SERMAYE DOSTU E-SCOOTER YÖNETMELİĞİ
Yaşam hakkını hiçe sayan e-scooter
yönetmeliği, sıra sermayenin gereksinimlerine geldiğinde çok titiz
davranmıştır. “Paylaşımlı” veya ticari elektrikli scooterlar için sınırlama
getiren yönetmelik, büyük şehirlerdeki ilçelerde şirketlere nüfusun 200’de biri
kadar lisans verilmesini hükme bağlamıştır.
Büyükşehir belediyelerinde izin
verilen paylaşımlı scooter sayısı istenirse yüzde 50 artırılabilecektir.

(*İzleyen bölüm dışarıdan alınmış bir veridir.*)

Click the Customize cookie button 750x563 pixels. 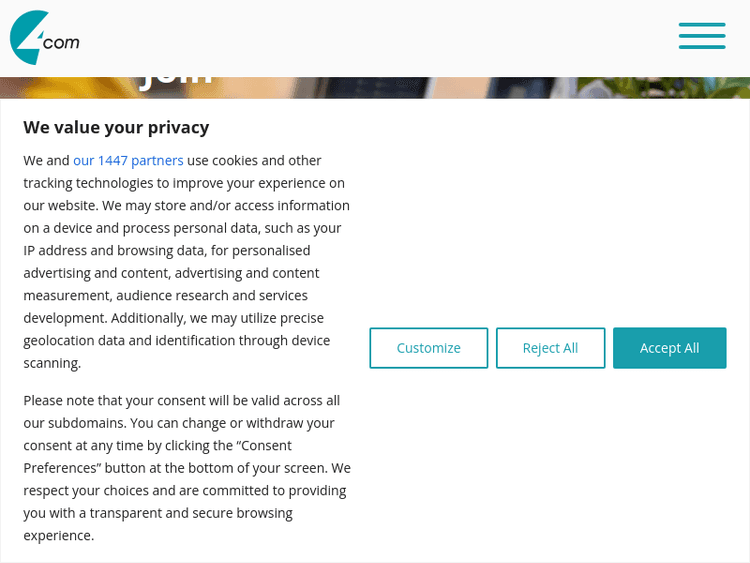(428, 348)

Nüfusu
20 binin altındaki belediyelerde ise nüfusun 200'de biri olan maksimum lisans
sayısı da üç katına kadar çıkarılabilecektir.
Her şirkete, il veya ilçedeki kotanın
beşte biri kadar lisans verilebilecek, böylece her ilçede en az beş ayrı şirketin
faaliyet göstermesi mümkün olacaktır.
Lisans başvurusu yapacak şirketler en
az 500 bin TL sermayeye ve 250 elektrikli scootera sahip olacaklardır. Yeki
belgesi için 10 bin TL ödeyeceklerdir. Scooterlarda yüzde 30 yerli üretim
zorunluluğu da vardır.
Eğer müşteri e-scooterı lisans
alınmamış bir belediye sınırına götürürse, şirket aracını 48 saat içinde geri
getirecektir. Şirketlerin bir il veya
ilçede bulundurmaları gereken e-scooter sayısı, izin aldıkları e-scooter
sayısının yüzde 70'inden aşağı düşemeyecek. Kasım-Şubat arası ise yüzde 40'ına
kadar düşmesine izin verilecektir.
Görüldüğü gibi e-scooter kazalarına
karışacak insanların sağlığı, hayatı ve güvenliği konusunda “zerre” titizlik
göstermeyen kanun koyucu, sıra ticarete geldiğinde kılı kırk yarmakta, akla
gelebilecek en küçük ayrıntıları düşünmektedir.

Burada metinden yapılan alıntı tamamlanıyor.